Nevetheless, the authors base their work on the assumption that antibody titer can also be measured using neutralization tests (purchased by GenScript and SD Biosensor), which are assays that evaluate the inhibition of ACE2-RBD binding by antibodies raised against viral Spike. Whether antibody titer and neutralizing activity are strictly associated is still a matter of debate (please see  doi: 10.1002/jmv.26605 and doi: 10.1002/jmv.27287 and ), despite only neutralizing antibodies are considered a reliable correlate of protection.
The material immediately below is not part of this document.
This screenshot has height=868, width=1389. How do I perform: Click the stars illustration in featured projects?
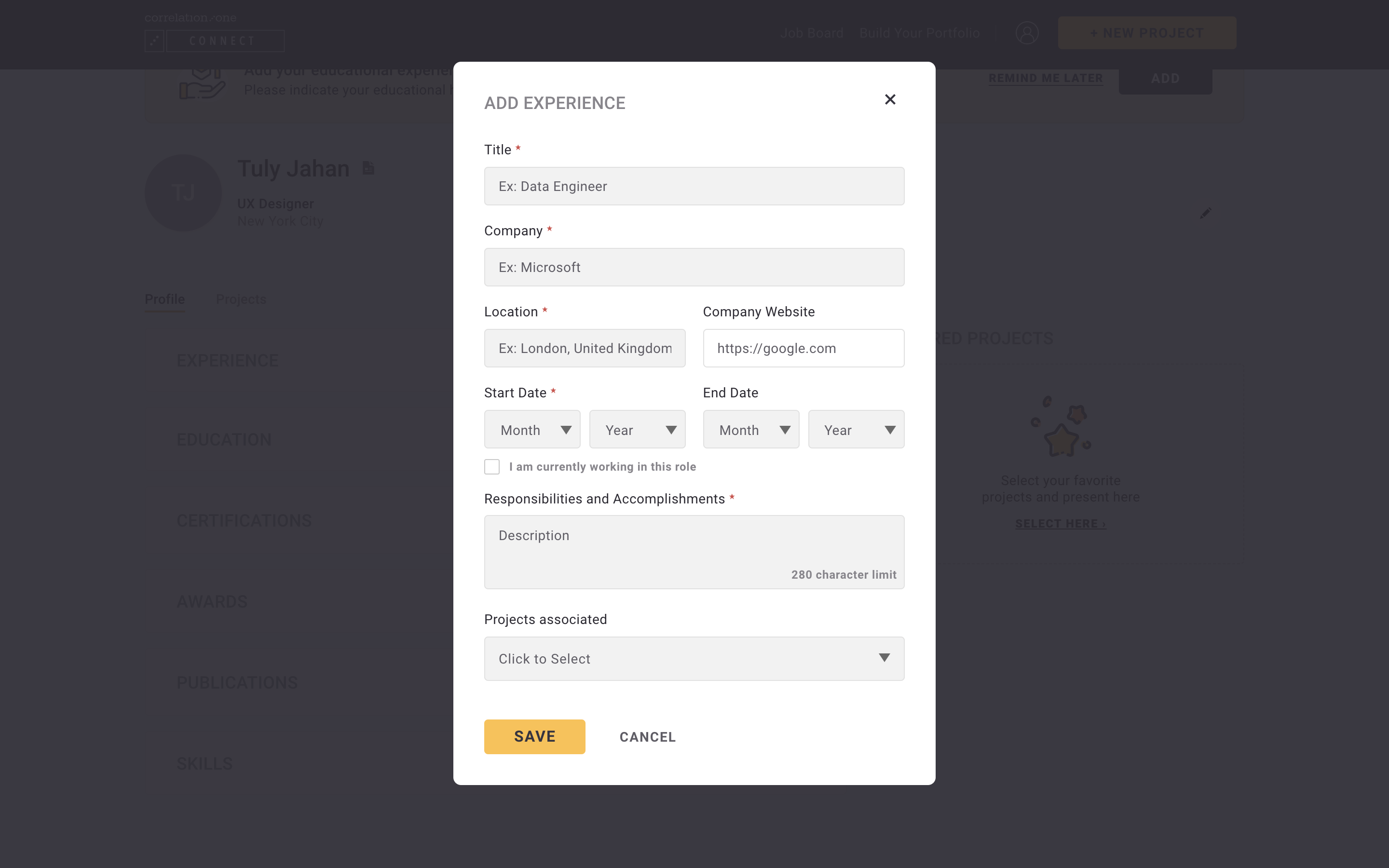pos(1061,427)
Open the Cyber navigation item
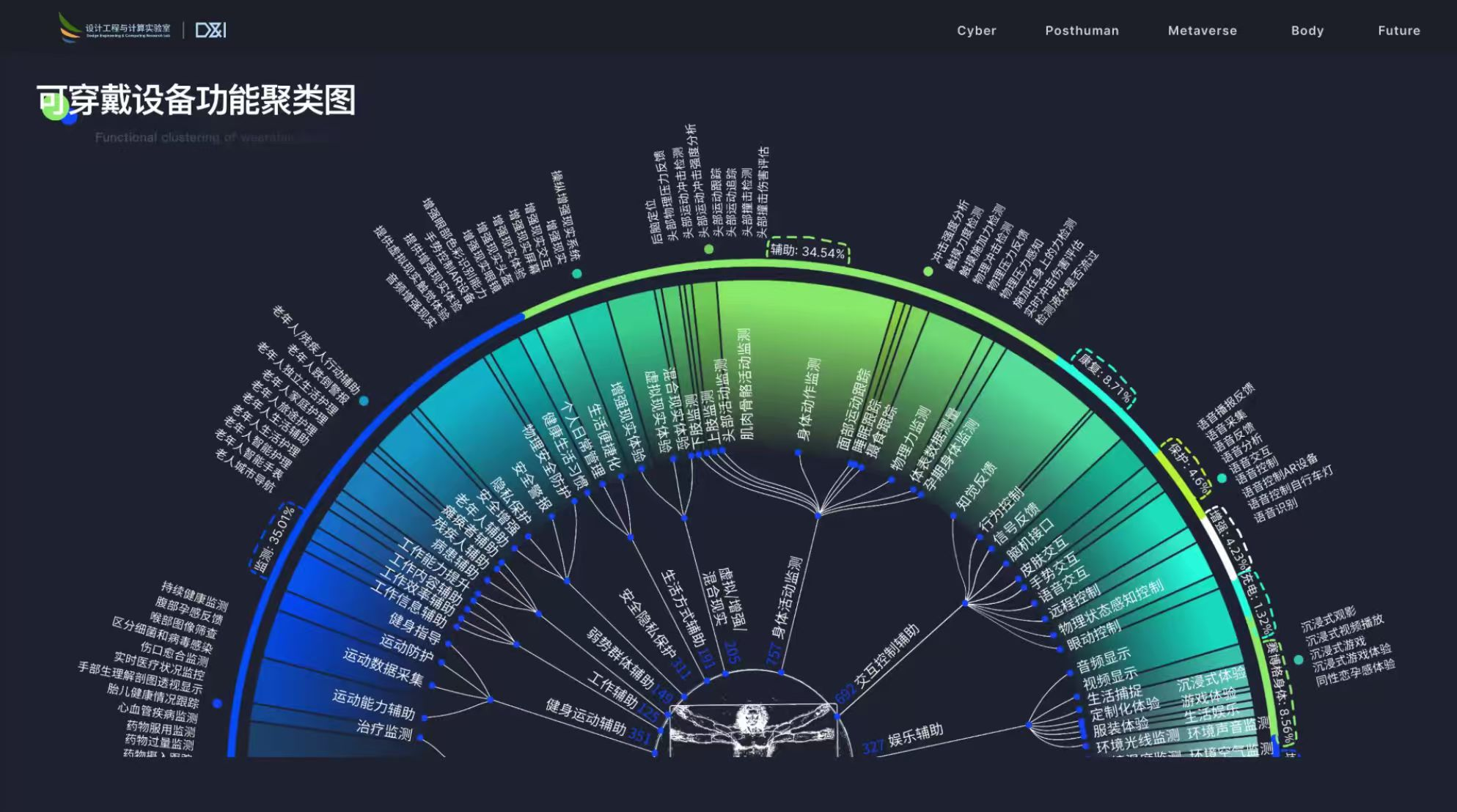This screenshot has height=812, width=1457. point(976,31)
I would suggest to revise the manuscript considering this point. 

 

Minor comments :

  • Storage conditions of serum samples should be indicated
  • log scale on y axis should be indicated in figure1
  • more generally, experimental procedures should be described more in details.

Author Response

Please see the attachment.

Author Response File: Author Response.doc

Reviewer 2 Report

In the present work, Jeong and collaborators compared the serum levels of antibody against SARS-CoV-2 in response to ChAdOx1 nCoV-19 vaccination at four different time points. Using five different antibody assays, they generated data from a large cohort of health-care workers over a period of seven months that encompass the administrations of the two doses of ChAdOx1 nCoV-19 vaccine. Interestingly, they report that the positive rates measured at the last time point (T3) were decreased compared to the second dose administration (T2) and that the median values of antibody titers were significantly decreased at the same two time points. Overall, this is a well-designed experimental work, which provides a solid support to estimate ChAdOx1 nCoV-19 vaccine long-term efficacy. Nonetheless, I think some points need to be addressed:

 

Major points

 

  • I think more details regarding the different antibody assays need to be included. Standard curves and negative and positive controls should also be provided to compare the overall background and efficiency of each assay.

 

  • The authors should expand their discussion and conclusions on the adequacy and efficiency of each assay compared to the others. Based on their data, is one assay more performing or more suitable than other for evaluating the SARS-CoV-2 antibody titer in response to ChAdOx1 nCoV-19 vaccine? I think the authors should speculate more on this topic.

 

  • In paragraph 3.2 and table 1 in the result section, it is unclear whether the 4 subjects that resulted negative at T2 assessment are the same in the Siemens and GenScript assays, as well as whether they have been considered for the T3 in the 200 subjects evaluated. If so, 172 positive subjects for the Siemens assay and 132 positive subjects for GenScript assay should give 87,75% (172/196) instead of 86% (172/200) and 67,34% (132/196) instead of 66% (132/200) respectively.

 

 

Minor point.

  • In paragraph 3.3 and table 2 in the result section, I would suggest to also report the median value of the delta of antibody variation for each assay.

 

  • Please correct lines 149 and 151 “mRNA127” in mRNA1273.

Author Response

Please see the attachment.

Author Response File: Author Response.doc

Round 2

Reviewer 1 Report

The authors have properly addressed by comments.

Thank you

Reviewer 2 Report

The authors have nicely addressed my points.